**Problems to work on:**
1. For each statement below, decide whether it agrees with the text about Stephen Grant's memoir. Answer yes or no, and quote the words from the text that settle it. (a) Grant returned during the pandemic to the region where he grew up. (b) Grant was sixty years old when he came back to his hometown to deliver mail. (c) Grant swore his oath standing by an American flag along with the other successful trainees.
2. Quote the text about Stephen Grant's memoir from "Along with the" to "longer within him.".

**Text under study:**

= = = =

Chapter 5 Summary: “Without Any Mental Reservation”

Along with the other successful trainees, Grant stood by an American flag and swore an oath to adhere to the obligations of his position and to the United States government. He felt a strong sense of patriotism in a deeper, more purposeful way than he ever had before: Swearing a sacred oath to protect and serve his country brought out a strong sense of love for his country that he thought was no longer within him.

Introduction-Chapter 5 Analysis

Stephen Grant’s memoir opens with a vivid sense of place and culture that immediately situates the narrative within the Blue Ridge Mountains of Appalachia, the region where he grew up and to which he returned during the pandemic. The setting is geographically significant and culturally rich, reflecting both natural beauty and the weight of personal history. This establishes the theme of Confronting the Past and Coming Home Again


However, the narrative is also set in 2020, at the height of the COVID-19 pandemic, which renders strange what was once familiar. Grant describes the countryside and the nation itself as “alien and distant” during his deliveries, calling it “all bandit country” (2). This hyperbolic depiction of the pandemic-stricken landscape establishes both the literal and symbolic challenges he faces, situating his role as a mail carrier in a time of national crisis. The memoir’s conflict will take the form of both man versus world and man versus self: Grant struggles with the changes in his hometown, but these changes mirror his sense of personal alienation. At multiple points, he expresses spiritual disorientation, admitting he is “lost in the sense that [he] [doesn’t] know what [he’s] doing, lost in confronting the reality of being back in [his] hometown at fifty years of age, delivering the mail” (2). Isolated and navigating a career change, he experiences social and existential challenges. The liminal space he occupies during this period, which he dubs “Fuck City,” amplifies the tension between personal limitations, family responsibilities, and national crises.


Yet those very tensions and challenges are ultimately what would reconnect Grant to himself, his work, and his country. Grant’s writing uses a variety of rhetorical strategies, particularly hyperbole, to convey his personal transformation and the stakes of his work. He frequently elevates the seemingly mundane tasks of mail delivery into a profound act of service, emphasizing that he was “the goddamned mailman” (7); the cursing punctuates the job title, suggesting its importance and uniqueness. Indeed, Grant positions himself as a figure of importance, writing of his transformation into “a flag-wearing, sworn federal officer in a position of trust, the duly appointed agent of the United States government in a time of national crisis, the dedicated and beloved civil servant of the people” (7). The emphasis Grant lays on his duties suggests how the role expanded his perception of himself; as he puts it, his time delivering mail was “the deepest trip into the heart of the American experience that I have ever had the grace to take. It expanded my soul” (6). The combination of physical labor, civic responsibility, and reflective awareness allowed Grant to reconnect with the region, his family history, and the idea of coming home. This establishes a second important theme: The Transformative Power of Work.

= = = =

**Provided material:**
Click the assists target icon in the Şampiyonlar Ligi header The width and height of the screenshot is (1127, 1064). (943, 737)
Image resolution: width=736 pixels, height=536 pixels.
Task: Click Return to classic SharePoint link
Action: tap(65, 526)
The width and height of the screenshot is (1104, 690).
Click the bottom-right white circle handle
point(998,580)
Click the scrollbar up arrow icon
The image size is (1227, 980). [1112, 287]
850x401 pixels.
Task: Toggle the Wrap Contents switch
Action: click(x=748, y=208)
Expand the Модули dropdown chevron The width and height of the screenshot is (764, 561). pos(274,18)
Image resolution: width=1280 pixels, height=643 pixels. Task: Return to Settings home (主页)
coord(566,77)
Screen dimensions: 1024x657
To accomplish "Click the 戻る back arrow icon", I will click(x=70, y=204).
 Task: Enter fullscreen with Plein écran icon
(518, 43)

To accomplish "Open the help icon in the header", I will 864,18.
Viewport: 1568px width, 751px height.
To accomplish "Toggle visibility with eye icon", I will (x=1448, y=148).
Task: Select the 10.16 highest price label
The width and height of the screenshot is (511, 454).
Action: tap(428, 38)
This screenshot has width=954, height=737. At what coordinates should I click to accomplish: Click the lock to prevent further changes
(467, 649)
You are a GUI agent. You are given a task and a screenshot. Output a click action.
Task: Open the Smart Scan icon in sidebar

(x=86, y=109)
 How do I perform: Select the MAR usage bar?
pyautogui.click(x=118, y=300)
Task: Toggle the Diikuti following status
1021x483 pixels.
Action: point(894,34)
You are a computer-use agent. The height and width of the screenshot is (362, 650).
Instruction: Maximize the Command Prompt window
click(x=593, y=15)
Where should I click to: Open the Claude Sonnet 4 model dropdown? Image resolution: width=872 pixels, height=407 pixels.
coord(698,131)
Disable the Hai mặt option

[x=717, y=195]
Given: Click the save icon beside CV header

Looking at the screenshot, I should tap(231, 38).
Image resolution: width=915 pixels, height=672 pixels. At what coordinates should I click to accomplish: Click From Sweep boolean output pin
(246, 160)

= = = =

**Solutions:**
1.
(a) Yes: "the region where he grew up and to which he returned during the pandemic"
(b) No: "lost in confronting the reality of being back in [his] hometown at fifty years of age, delivering the mail"
(c) Yes: "Along with the other successful trainees, Grant stood by an American flag and swore an oath"

2.
Along with the other successful trainees, Grant stood by an American flag and swore an oath to adhere to the obligations of his position and to the United States government. He felt a strong sense of patriotism in a deeper, more purposeful way than he ever had before: Swearing a sacred oath to protect and serve his country brought out a strong sense of love for his country that he thought was no longer within him.